• _What to produce_
Copy out the following lines without changing anything.

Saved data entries
________________
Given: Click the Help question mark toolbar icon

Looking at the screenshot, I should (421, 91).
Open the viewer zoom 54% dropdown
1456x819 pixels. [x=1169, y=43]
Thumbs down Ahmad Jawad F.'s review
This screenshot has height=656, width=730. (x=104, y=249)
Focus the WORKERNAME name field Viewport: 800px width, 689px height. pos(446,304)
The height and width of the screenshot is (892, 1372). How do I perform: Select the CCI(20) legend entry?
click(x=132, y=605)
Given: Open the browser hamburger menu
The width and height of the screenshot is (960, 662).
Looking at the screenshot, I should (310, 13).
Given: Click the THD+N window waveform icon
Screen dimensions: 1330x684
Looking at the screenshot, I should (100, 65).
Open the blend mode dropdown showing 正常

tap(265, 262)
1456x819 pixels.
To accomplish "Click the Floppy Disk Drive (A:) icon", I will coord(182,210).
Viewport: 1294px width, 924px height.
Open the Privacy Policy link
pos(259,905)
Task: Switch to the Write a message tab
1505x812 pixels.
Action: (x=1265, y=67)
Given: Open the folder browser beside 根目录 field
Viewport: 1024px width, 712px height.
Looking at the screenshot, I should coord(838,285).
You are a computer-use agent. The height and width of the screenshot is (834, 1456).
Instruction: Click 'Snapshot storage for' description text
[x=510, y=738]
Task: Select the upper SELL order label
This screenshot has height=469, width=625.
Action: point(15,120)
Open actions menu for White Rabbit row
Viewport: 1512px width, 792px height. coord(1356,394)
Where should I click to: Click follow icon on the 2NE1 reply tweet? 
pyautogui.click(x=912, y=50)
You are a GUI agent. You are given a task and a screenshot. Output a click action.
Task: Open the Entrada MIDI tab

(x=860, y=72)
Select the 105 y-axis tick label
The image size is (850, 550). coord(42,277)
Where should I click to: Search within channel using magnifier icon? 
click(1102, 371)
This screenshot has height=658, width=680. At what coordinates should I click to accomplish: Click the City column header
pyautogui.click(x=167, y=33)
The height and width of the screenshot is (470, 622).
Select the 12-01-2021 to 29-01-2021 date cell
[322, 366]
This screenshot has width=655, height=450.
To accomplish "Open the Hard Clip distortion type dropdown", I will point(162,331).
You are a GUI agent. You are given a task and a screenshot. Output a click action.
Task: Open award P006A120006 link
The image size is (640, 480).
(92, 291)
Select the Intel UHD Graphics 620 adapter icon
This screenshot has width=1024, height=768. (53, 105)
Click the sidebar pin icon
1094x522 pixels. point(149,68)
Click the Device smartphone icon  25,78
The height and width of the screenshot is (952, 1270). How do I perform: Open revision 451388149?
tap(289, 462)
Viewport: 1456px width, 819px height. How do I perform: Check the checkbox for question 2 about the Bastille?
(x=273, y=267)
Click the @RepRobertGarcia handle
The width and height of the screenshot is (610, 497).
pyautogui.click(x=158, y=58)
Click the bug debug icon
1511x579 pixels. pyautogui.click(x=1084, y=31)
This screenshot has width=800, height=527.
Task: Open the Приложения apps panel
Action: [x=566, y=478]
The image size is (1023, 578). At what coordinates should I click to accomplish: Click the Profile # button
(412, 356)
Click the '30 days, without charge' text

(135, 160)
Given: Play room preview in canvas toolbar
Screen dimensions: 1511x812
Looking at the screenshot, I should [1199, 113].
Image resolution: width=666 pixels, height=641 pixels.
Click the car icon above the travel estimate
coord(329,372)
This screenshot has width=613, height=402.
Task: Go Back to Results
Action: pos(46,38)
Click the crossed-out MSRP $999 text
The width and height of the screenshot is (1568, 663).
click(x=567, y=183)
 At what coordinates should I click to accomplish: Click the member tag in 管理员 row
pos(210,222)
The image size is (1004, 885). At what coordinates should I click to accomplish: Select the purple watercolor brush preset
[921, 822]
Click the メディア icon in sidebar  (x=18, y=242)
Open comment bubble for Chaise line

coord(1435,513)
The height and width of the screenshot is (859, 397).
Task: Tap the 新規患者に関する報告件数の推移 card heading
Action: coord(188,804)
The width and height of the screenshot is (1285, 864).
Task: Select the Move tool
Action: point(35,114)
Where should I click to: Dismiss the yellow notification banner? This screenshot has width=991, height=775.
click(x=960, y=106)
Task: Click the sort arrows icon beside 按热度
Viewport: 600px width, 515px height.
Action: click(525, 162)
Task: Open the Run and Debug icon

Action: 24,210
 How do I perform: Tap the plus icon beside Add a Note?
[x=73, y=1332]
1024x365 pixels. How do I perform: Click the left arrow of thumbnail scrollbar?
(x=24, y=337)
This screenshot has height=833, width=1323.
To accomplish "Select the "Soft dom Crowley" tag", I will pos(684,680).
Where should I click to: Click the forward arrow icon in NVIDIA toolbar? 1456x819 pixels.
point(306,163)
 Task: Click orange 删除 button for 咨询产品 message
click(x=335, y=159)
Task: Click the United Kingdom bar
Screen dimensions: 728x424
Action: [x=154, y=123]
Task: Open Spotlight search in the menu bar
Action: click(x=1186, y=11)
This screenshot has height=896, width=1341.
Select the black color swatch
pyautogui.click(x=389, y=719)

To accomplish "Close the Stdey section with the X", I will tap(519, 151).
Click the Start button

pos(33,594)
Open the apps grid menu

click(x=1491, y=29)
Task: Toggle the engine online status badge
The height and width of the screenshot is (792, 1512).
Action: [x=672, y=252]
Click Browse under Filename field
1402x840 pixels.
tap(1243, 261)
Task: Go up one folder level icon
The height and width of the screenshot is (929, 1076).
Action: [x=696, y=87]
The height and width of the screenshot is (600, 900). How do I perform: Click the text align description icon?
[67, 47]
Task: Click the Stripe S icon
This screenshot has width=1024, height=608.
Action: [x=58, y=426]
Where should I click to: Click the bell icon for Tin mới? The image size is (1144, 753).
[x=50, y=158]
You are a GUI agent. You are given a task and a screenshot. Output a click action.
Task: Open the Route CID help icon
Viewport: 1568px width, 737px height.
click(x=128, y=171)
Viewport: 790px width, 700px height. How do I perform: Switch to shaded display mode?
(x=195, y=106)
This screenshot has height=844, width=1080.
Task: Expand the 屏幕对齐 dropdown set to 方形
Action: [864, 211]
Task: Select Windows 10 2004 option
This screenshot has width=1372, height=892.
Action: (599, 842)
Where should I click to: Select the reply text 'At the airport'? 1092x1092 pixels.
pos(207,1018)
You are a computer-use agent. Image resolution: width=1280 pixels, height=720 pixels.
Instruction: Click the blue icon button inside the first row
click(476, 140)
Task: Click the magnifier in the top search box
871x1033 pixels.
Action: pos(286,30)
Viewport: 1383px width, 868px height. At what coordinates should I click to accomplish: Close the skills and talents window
________________
• _Complete output_
Given: Click the Help question mark toolbar icon

Looking at the screenshot, I should (421, 91).
Open the viewer zoom 54% dropdown
1456x819 pixels. [x=1169, y=43]
Thumbs down Ahmad Jawad F.'s review
This screenshot has height=656, width=730. (x=104, y=249)
Focus the WORKERNAME name field Viewport: 800px width, 689px height. pos(446,304)
The height and width of the screenshot is (892, 1372). How do I perform: Select the CCI(20) legend entry?
click(x=132, y=605)
Given: Open the browser hamburger menu
The width and height of the screenshot is (960, 662).
Looking at the screenshot, I should (310, 13).
Given: Click the THD+N window waveform icon
Screen dimensions: 1330x684
Looking at the screenshot, I should (100, 65).
Open the blend mode dropdown showing 正常

tap(265, 262)
1456x819 pixels.
To accomplish "Click the Floppy Disk Drive (A:) icon", I will coord(182,210).
Viewport: 1294px width, 924px height.
Open the Privacy Policy link
pos(259,905)
Task: Switch to the Write a message tab
1505x812 pixels.
Action: (x=1265, y=67)
Given: Open the folder browser beside 根目录 field
Viewport: 1024px width, 712px height.
Looking at the screenshot, I should coord(838,285).
You are a computer-use agent. The height and width of the screenshot is (834, 1456).
Instruction: Click 'Snapshot storage for' description text
[x=510, y=738]
Task: Select the upper SELL order label
This screenshot has height=469, width=625.
Action: point(15,120)
Open actions menu for White Rabbit row
Viewport: 1512px width, 792px height. coord(1356,394)
Where should I click to: Click follow icon on the 2NE1 reply tweet? 
pyautogui.click(x=912, y=50)
You are a GUI agent. You are given a task and a screenshot. Output a click action.
Task: Open the Entrada MIDI tab

(x=860, y=72)
Select the 105 y-axis tick label
The image size is (850, 550). coord(42,277)
Where should I click to: Search within channel using magnifier icon? 
click(1102, 371)
This screenshot has height=658, width=680. At what coordinates should I click to accomplish: Click the City column header
pyautogui.click(x=167, y=33)
The height and width of the screenshot is (470, 622).
Select the 12-01-2021 to 29-01-2021 date cell
[322, 366]
This screenshot has width=655, height=450.
To accomplish "Open the Hard Clip distortion type dropdown", I will point(162,331).
You are a GUI agent. You are given a task and a screenshot. Output a click action.
Task: Open award P006A120006 link
The image size is (640, 480).
(92, 291)
Select the Intel UHD Graphics 620 adapter icon
This screenshot has width=1024, height=768. (53, 105)
Click the sidebar pin icon
1094x522 pixels. point(149,68)
Click the Device smartphone icon  25,78
The height and width of the screenshot is (952, 1270). How do I perform: Open revision 451388149?
tap(289, 462)
Viewport: 1456px width, 819px height. How do I perform: Check the checkbox for question 2 about the Bastille?
(x=273, y=267)
Click the @RepRobertGarcia handle
The width and height of the screenshot is (610, 497).
pyautogui.click(x=158, y=58)
Click the bug debug icon
1511x579 pixels. pyautogui.click(x=1084, y=31)
This screenshot has width=800, height=527.
Task: Open the Приложения apps panel
Action: [x=566, y=478]
The image size is (1023, 578). At what coordinates should I click to accomplish: Click the Profile # button
(412, 356)
Click the '30 days, without charge' text

(135, 160)
Given: Play room preview in canvas toolbar
Screen dimensions: 1511x812
Looking at the screenshot, I should [1199, 113].
Image resolution: width=666 pixels, height=641 pixels.
Click the car icon above the travel estimate
coord(329,372)
This screenshot has width=613, height=402.
Task: Go Back to Results
Action: pos(46,38)
Click the crossed-out MSRP $999 text
The width and height of the screenshot is (1568, 663).
click(x=567, y=183)
 At what coordinates should I click to accomplish: Click the member tag in 管理员 row
pos(210,222)
The image size is (1004, 885). At what coordinates should I click to accomplish: Select the purple watercolor brush preset
[921, 822]
Click the メディア icon in sidebar  (x=18, y=242)
Open comment bubble for Chaise line

coord(1435,513)
The height and width of the screenshot is (859, 397).
Task: Tap the 新規患者に関する報告件数の推移 card heading
Action: coord(188,804)
The width and height of the screenshot is (1285, 864).
Task: Select the Move tool
Action: point(35,114)
Where should I click to: Dismiss the yellow notification banner? This screenshot has width=991, height=775.
click(x=960, y=106)
Task: Click the sort arrows icon beside 按热度
Viewport: 600px width, 515px height.
Action: click(525, 162)
Task: Open the Run and Debug icon

Action: 24,210
 How do I perform: Tap the plus icon beside Add a Note?
[x=73, y=1332]
1024x365 pixels. How do I perform: Click the left arrow of thumbnail scrollbar?
(x=24, y=337)
This screenshot has height=833, width=1323.
To accomplish "Select the "Soft dom Crowley" tag", I will pos(684,680).
Where should I click to: Click the forward arrow icon in NVIDIA toolbar? 1456x819 pixels.
point(306,163)
 Task: Click orange 删除 button for 咨询产品 message
click(x=335, y=159)
Task: Click the United Kingdom bar
Screen dimensions: 728x424
Action: [x=154, y=123]
Task: Open Spotlight search in the menu bar
Action: click(x=1186, y=11)
This screenshot has height=896, width=1341.
Select the black color swatch
pyautogui.click(x=389, y=719)

To accomplish "Close the Stdey section with the X", I will tap(519, 151).
Click the Start button

pos(33,594)
Open the apps grid menu

click(x=1491, y=29)
Task: Toggle the engine online status badge
The height and width of the screenshot is (792, 1512).
Action: [x=672, y=252]
Click Browse under Filename field
1402x840 pixels.
tap(1243, 261)
Task: Go up one folder level icon
The height and width of the screenshot is (929, 1076).
Action: [x=696, y=87]
The height and width of the screenshot is (600, 900). How do I perform: Click the text align description icon?
[67, 47]
Task: Click the Stripe S icon
This screenshot has width=1024, height=608.
Action: [x=58, y=426]
Where should I click to: Click the bell icon for Tin mới? The image size is (1144, 753).
[x=50, y=158]
You are a GUI agent. You are given a task and a screenshot. Output a click action.
Task: Open the Route CID help icon
Viewport: 1568px width, 737px height.
click(x=128, y=171)
Viewport: 790px width, 700px height. How do I perform: Switch to shaded display mode?
(x=195, y=106)
This screenshot has height=844, width=1080.
Task: Expand the 屏幕对齐 dropdown set to 方形
Action: [864, 211]
Task: Select Windows 10 2004 option
This screenshot has width=1372, height=892.
Action: (599, 842)
Where should I click to: Select the reply text 'At the airport'? 1092x1092 pixels.
pos(207,1018)
You are a computer-use agent. Image resolution: width=1280 pixels, height=720 pixels.
Instruction: Click the blue icon button inside the first row
click(476, 140)
Task: Click the magnifier in the top search box
871x1033 pixels.
Action: pos(286,30)
Viewport: 1383px width, 868px height. At what coordinates should I click to accomplish: Close the skills and talents window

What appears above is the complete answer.